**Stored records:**
****************

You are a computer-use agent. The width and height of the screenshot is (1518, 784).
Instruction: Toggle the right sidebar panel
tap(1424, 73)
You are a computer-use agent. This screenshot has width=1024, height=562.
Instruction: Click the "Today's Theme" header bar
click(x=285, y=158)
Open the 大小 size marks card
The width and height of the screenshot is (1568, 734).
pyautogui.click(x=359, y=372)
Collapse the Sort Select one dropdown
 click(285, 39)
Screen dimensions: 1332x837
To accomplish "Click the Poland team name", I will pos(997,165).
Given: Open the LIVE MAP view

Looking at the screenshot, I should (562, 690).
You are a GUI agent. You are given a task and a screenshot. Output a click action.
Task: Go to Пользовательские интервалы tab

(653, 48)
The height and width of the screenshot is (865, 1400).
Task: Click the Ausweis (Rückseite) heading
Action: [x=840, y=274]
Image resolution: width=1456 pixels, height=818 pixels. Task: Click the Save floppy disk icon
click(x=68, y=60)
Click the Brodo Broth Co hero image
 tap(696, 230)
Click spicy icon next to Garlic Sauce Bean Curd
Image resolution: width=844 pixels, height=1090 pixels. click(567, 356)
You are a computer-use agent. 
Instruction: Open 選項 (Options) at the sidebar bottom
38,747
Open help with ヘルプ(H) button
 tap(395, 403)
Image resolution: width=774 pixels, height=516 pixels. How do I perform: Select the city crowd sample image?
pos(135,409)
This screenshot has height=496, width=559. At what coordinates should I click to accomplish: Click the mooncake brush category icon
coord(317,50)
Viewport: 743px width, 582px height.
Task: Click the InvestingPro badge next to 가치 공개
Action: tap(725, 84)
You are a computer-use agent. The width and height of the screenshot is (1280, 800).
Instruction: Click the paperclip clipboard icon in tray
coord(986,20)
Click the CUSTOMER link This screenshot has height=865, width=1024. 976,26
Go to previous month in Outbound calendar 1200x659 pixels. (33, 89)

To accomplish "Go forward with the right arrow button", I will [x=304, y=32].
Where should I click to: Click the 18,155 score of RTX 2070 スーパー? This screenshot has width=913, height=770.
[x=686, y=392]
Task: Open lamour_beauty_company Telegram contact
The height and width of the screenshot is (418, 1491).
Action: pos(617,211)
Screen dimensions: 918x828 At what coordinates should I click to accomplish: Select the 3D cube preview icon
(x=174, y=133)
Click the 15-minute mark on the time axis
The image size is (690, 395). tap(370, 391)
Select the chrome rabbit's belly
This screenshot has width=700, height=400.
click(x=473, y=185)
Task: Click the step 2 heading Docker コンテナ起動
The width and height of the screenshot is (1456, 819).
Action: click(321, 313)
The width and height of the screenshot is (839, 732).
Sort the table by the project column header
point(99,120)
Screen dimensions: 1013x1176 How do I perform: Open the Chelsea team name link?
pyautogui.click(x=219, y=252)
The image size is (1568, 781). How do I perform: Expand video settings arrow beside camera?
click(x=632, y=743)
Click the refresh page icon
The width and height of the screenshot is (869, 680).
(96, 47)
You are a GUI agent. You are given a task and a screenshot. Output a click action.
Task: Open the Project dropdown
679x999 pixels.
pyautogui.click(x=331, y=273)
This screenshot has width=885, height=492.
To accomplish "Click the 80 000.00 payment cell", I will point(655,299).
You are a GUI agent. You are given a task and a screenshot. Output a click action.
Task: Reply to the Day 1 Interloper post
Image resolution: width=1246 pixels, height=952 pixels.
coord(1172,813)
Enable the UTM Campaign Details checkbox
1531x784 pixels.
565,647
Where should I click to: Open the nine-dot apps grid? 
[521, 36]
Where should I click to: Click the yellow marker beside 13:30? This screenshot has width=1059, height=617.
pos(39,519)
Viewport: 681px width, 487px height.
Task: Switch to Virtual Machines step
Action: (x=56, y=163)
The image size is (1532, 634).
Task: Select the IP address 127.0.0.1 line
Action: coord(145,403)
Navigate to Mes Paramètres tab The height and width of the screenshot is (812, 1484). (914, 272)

****************

**What is required:**
Please say how many lines in the records above contain the string "will", giving no other words.

**Output for this exercise:**
3